== Texte fourni ==
+ + + +
Comment un Juif britannique du 19e siècle est devenu un chef zoulou et un seigneur de guerre esclavagiste

Dans son nouveau livre The Jew Who Would Be King, l'historien Adam Rovner raconte l'histoire de Nathaniel Isaacs, rescapé d’un naufrage devenu riche, aventurier et corrumpu

Détail d'une illustration de journal représentant la colonie de Nathaniel Isaacs à Matakong. (Crédit : Adam Rovner)
Détail d'une illustration de journal représentant la colonie de Nathaniel Isaacs à Matakong. (Crédit : Adam Rovner)

La vie de Nathaniel Isaacs a défié toutes les conventions. Cet Anglais juif blanc, ayant grandi au début du 19e siècle, passa une grande partie de sa carrière en Afrique, aux confins de l’Empire britannique. En Afrique du Sud, il gagna la confiance du célèbre chef autochtone Shaka Zulu, qui fit de lui un chef tribal tout en menant des guerres sanglantes contre d’autres tribus.
+ + + +
== Consigne ==
D'après le texte fourni, qui fit de Nathaniel Isaacs un chef tribal en Afrique du Sud ?

== Données fournies ==
+ + + +
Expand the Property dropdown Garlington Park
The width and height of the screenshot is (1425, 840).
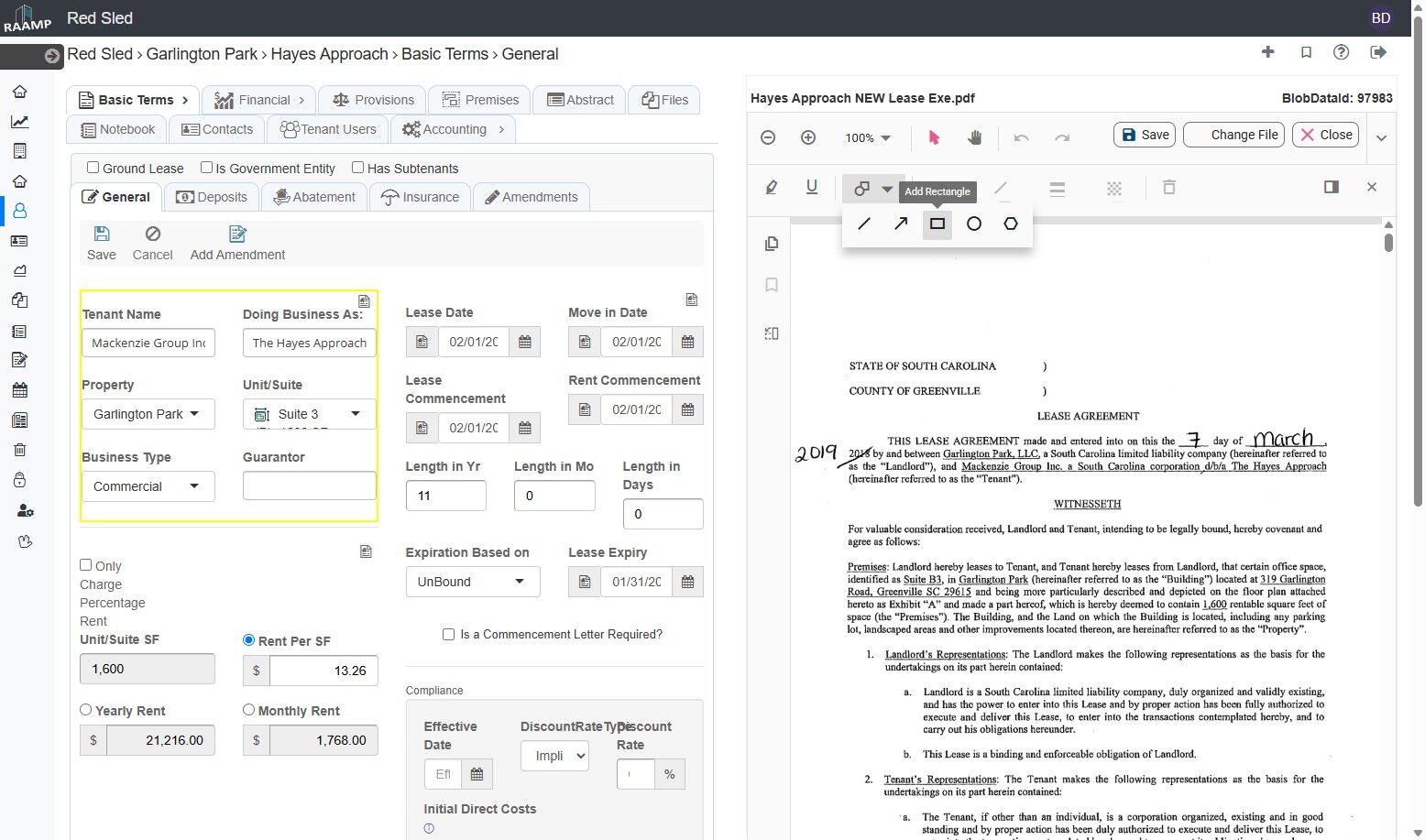pos(148,414)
+ + + +
== Corrigé ==
Le célèbre chef autochtone Shaka Zulu.